O deputado autor do projeto de lei, do Partido da Grande Romênia, justificou a iniciativa dizendo que as notícias negativas “têm um impacto nocivo e irreversível à saúde”. Já um senador, Petre Daea, do Partido Social Democrata, diz que os programas jornalísticos mostram apenas “o ladro escuro da vida”.

Falta agora a sanção do presidente, Traian Basescu.
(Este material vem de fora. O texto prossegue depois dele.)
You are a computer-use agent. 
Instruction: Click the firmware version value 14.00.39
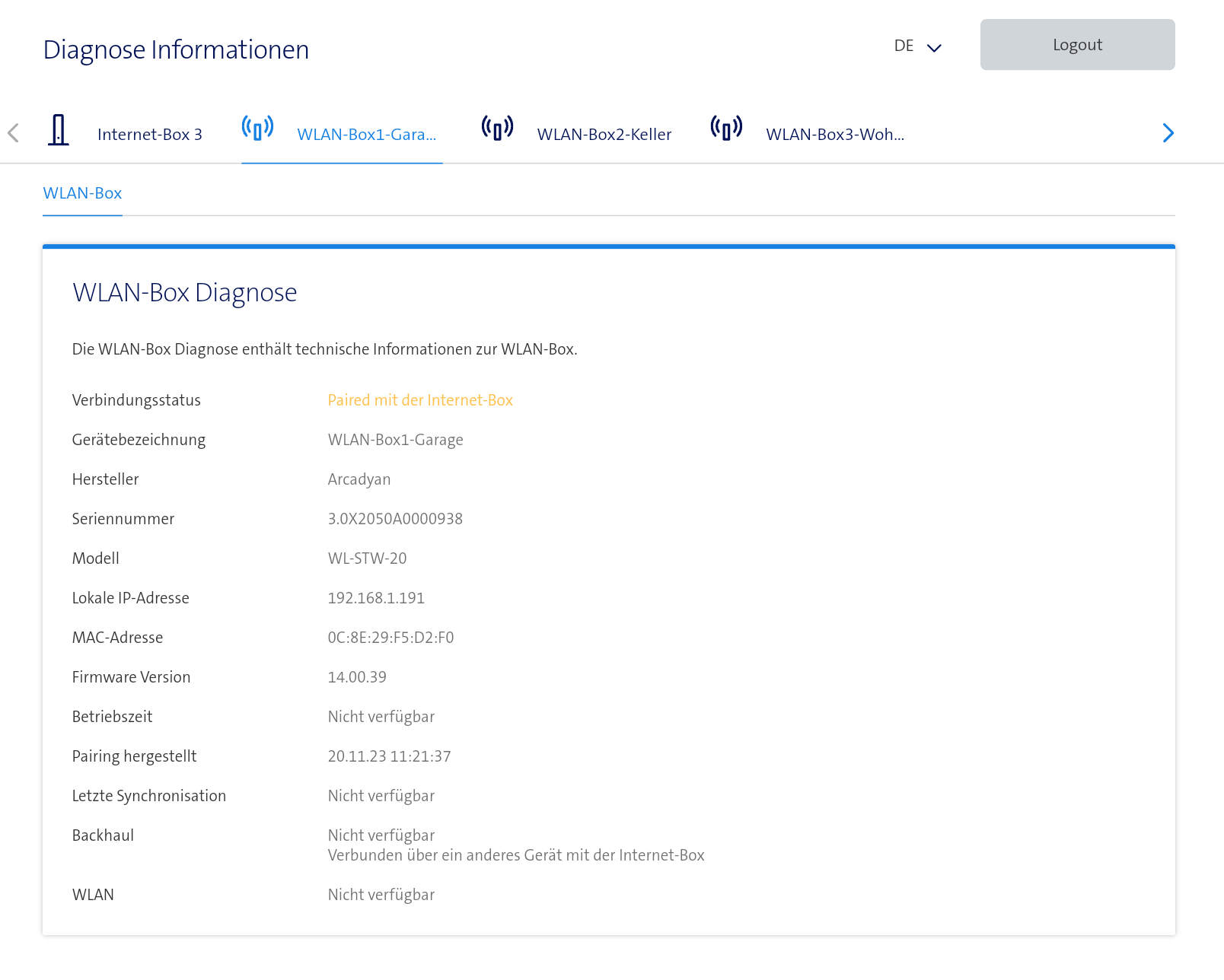357,677
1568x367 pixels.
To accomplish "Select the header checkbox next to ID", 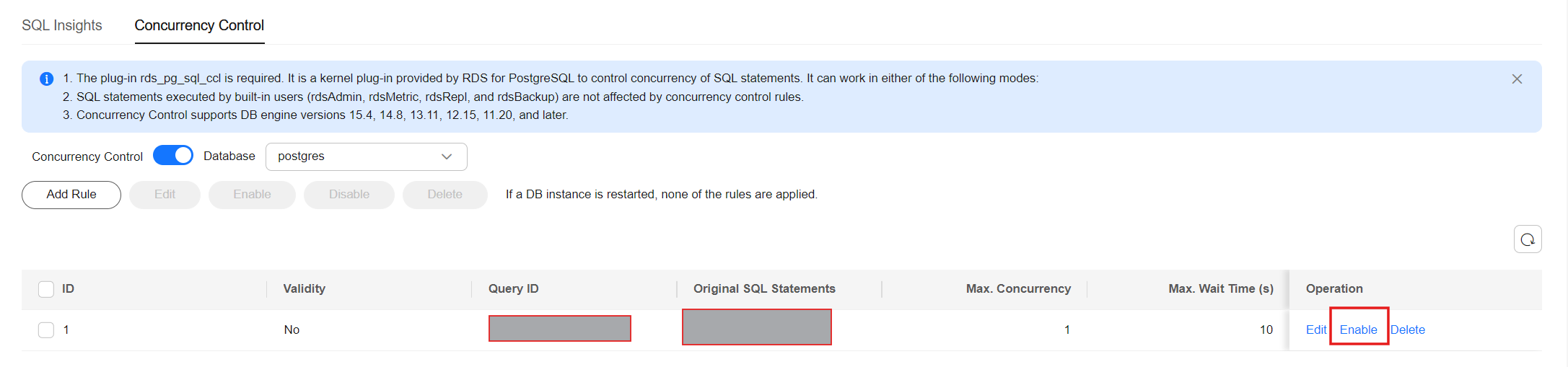I will click(x=46, y=289).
Ele está sendo pressionado pela sociedade a vetar a esdrúxula lei.

Em tempo: recém-aceita na União Européia, a Romênia (dilapidada durante o período em que foi uma ditadura comunista) enfrenta graves denúncias de corrupção e empobrecimento visível da população.
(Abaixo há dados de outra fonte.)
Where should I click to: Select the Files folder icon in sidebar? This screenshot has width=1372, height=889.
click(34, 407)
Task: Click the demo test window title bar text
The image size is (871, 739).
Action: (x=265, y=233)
2 Respostas para “Por decreto, Romênia põe notícias positivas em TVs e rádios

  1. Não considero esta notícia uma piada. Pelo contrário, fiquei positivamente surpreendida e desejo que a obrigatoriedade se espalhe por todo o mundo.
    Parece que anda tudo parvo e que não percebem o quanto os noticiários modelam a visão que as pessoas têm do mundo e como isso determina as suas acções. Gerou-se a ideia absurda de que as pessoas só ligam a TV e compram jornais para ver sangue derramado e nesta corrida ao sangue está-se a criar gerações de pessoas deprimidas, pessimistas, passivas, derrotistas, com base numa ideia errada do mundo. Agora os meios de comunicação social já nem ousam apresentar as inúmeras coisas positivas que acontecem no mundo com receio de perderem audiências/leitores. A única forma de conseguir acabar com este flagelo é obrigando todos a cumprir uma certa percentagem de notícias positivas. Isto não implica fugir aos temas ruins nem ter de inventar histórias cor-de-rosa para enganar as pessoas. É preciso dar informação balanceada e há imensas notícias à espera de serem conhecidas pelo mundo se lhes derem hipótese. Um mundo melhor infelizmente hoje passa por termos noticiários melhores que eduquem e inspirem as pessoas, porque as pessoas não sabem, nem se esforçam por procurar outras fontes alternativas de informação.

  2. Irina,

    o jornalismo, como o conhecemos, não pode se submeter a uma agenda determinada por um governo. Ele perderia totalmente o sentido. Sua exposição sobre o equilíbrio do noticiário, porém, é interessantíssima. Cabe ao jornalismo, não a uma câmara política, debatê-lo.